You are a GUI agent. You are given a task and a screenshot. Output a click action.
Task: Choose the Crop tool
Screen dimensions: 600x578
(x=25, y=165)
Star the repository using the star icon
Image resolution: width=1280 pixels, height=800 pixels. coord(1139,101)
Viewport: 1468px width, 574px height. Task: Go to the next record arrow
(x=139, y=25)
****************
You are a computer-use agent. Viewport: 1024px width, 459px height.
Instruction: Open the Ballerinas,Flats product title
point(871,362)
****************
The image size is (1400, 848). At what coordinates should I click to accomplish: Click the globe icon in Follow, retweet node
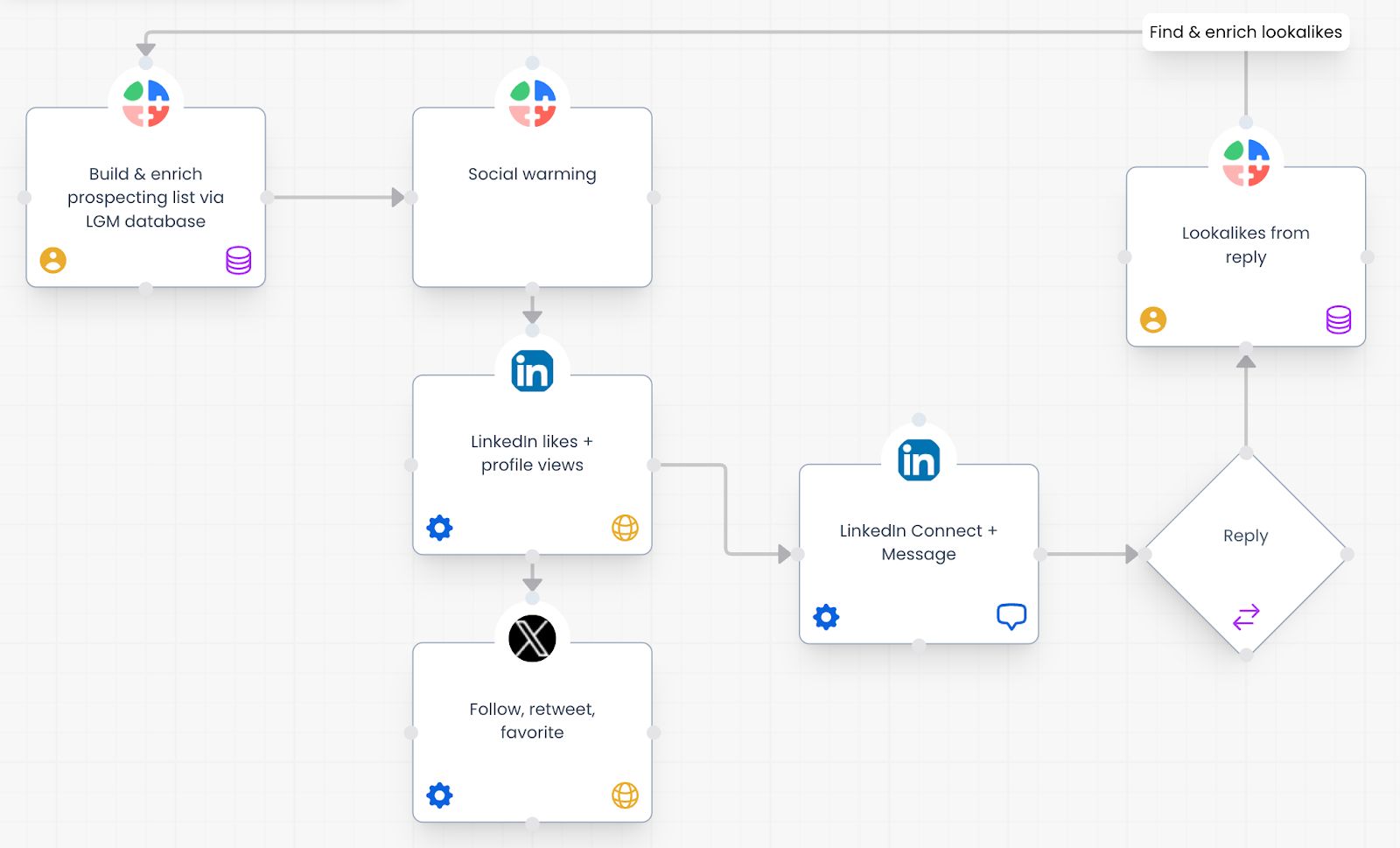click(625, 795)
****************
* WHAT THIS TASK INVOLVES *
Locate all lines in the listing above with the word "agent" and copy them.

* SOLUTION BELOW *
You are a GUI agent. You are given a task and a screenshot. Output a click action.
You are a computer-use agent. Viewport: 1024px width, 459px height.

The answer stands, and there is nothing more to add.